_PROBLEM_. After locating the line containing "Random page (144, 463)", restate that line and each one after it exactly, through the last line of the material.
▬▬▬▬▬▬▬▬▬▬
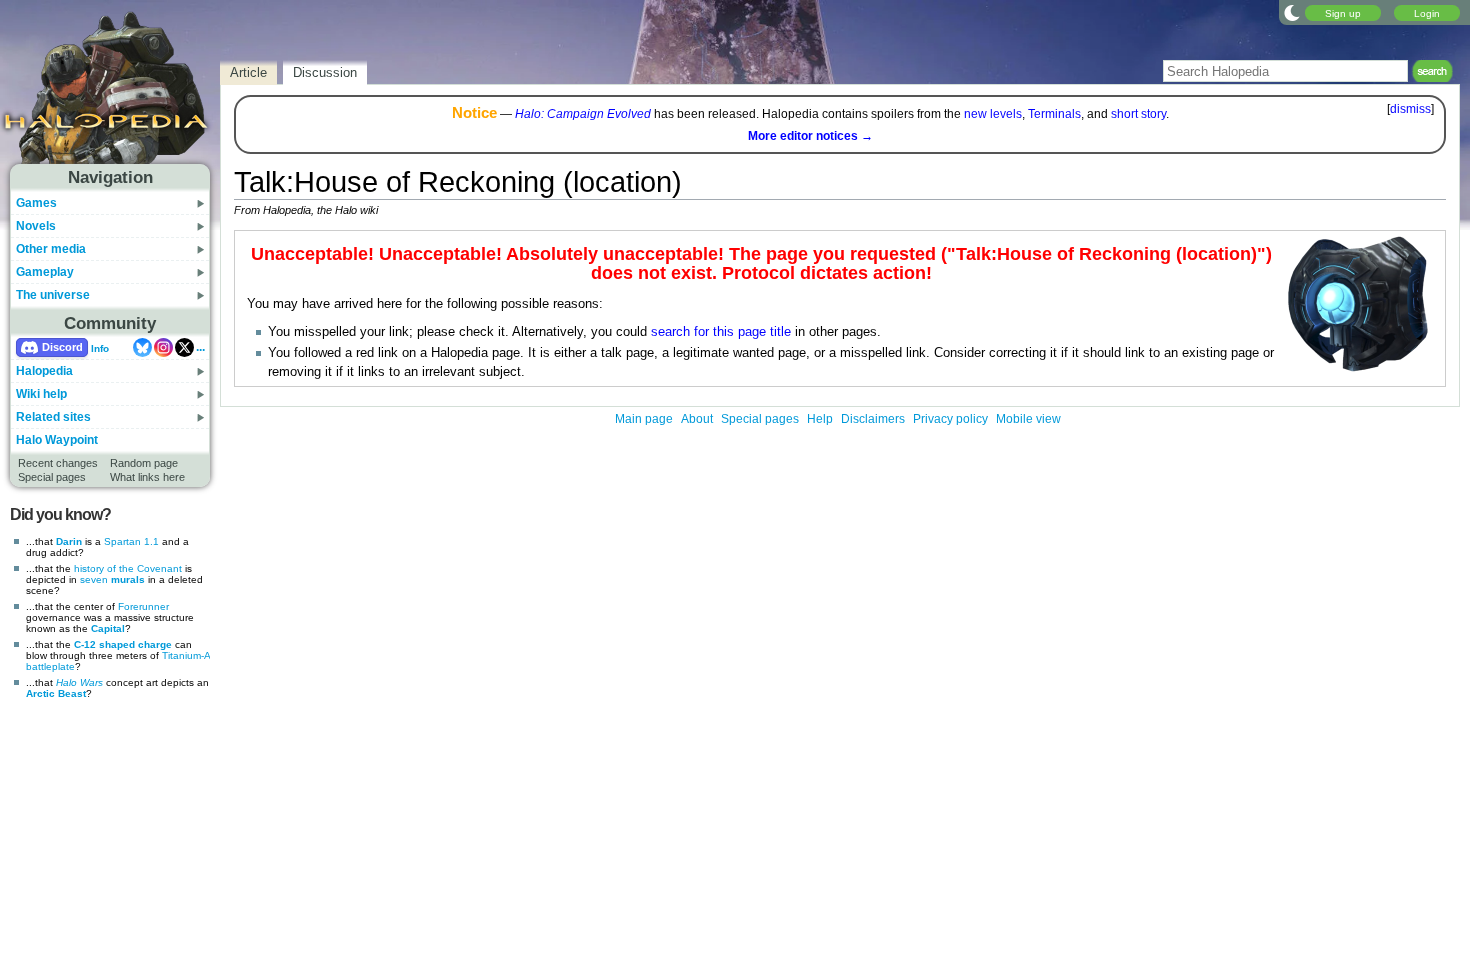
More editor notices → (810, 136)
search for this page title (721, 332)
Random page (144, 463)
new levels (993, 114)
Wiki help (41, 394)
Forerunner (143, 606)
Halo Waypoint (57, 440)
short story (1138, 114)
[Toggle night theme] (1292, 12)
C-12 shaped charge (123, 644)
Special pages (52, 477)
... (200, 347)
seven (94, 579)
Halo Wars (79, 682)
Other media (51, 249)
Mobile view (1028, 419)
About (697, 419)
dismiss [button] (1410, 109)
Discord (62, 347)
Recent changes (58, 463)
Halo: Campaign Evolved (583, 114)
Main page (644, 419)
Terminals (1054, 114)
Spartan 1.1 (131, 541)
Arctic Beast (56, 693)
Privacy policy (950, 419)
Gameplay (45, 272)
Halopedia (44, 371)
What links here (147, 477)
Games (36, 203)
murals (128, 579)
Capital (108, 628)
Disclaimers (873, 419)
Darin (69, 541)
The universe (53, 295)
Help (820, 419)
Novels (36, 226)
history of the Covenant (128, 568)
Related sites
▬▬▬▬▬▬▬▬▬▬
_WRITTEN REPLY_.
Random page (144, 463)
new levels (993, 114)
Wiki help (41, 394)
Forerunner (143, 606)
Halo Waypoint (57, 440)
short story (1138, 114)
[Toggle night theme] (1292, 12)
C-12 shaped charge (123, 644)
Special pages (52, 477)
... (200, 347)
seven (94, 579)
Halo Wars (79, 682)
Other media (51, 249)
Mobile view (1028, 419)
About (697, 419)
dismiss [button] (1410, 109)
Discord (62, 347)
Recent changes (58, 463)
Halo: Campaign Evolved (583, 114)
Main page (644, 419)
Terminals (1054, 114)
Spartan 1.1 (131, 541)
Arctic Beast (56, 693)
Privacy policy (950, 419)
Gameplay (45, 272)
Halopedia (44, 371)
What links here (147, 477)
Games (36, 203)
murals (128, 579)
Capital (108, 628)
Disclaimers (873, 419)
Darin (69, 541)
The universe (53, 295)
Help (820, 419)
Novels (36, 226)
history of the Covenant (128, 568)
Related sites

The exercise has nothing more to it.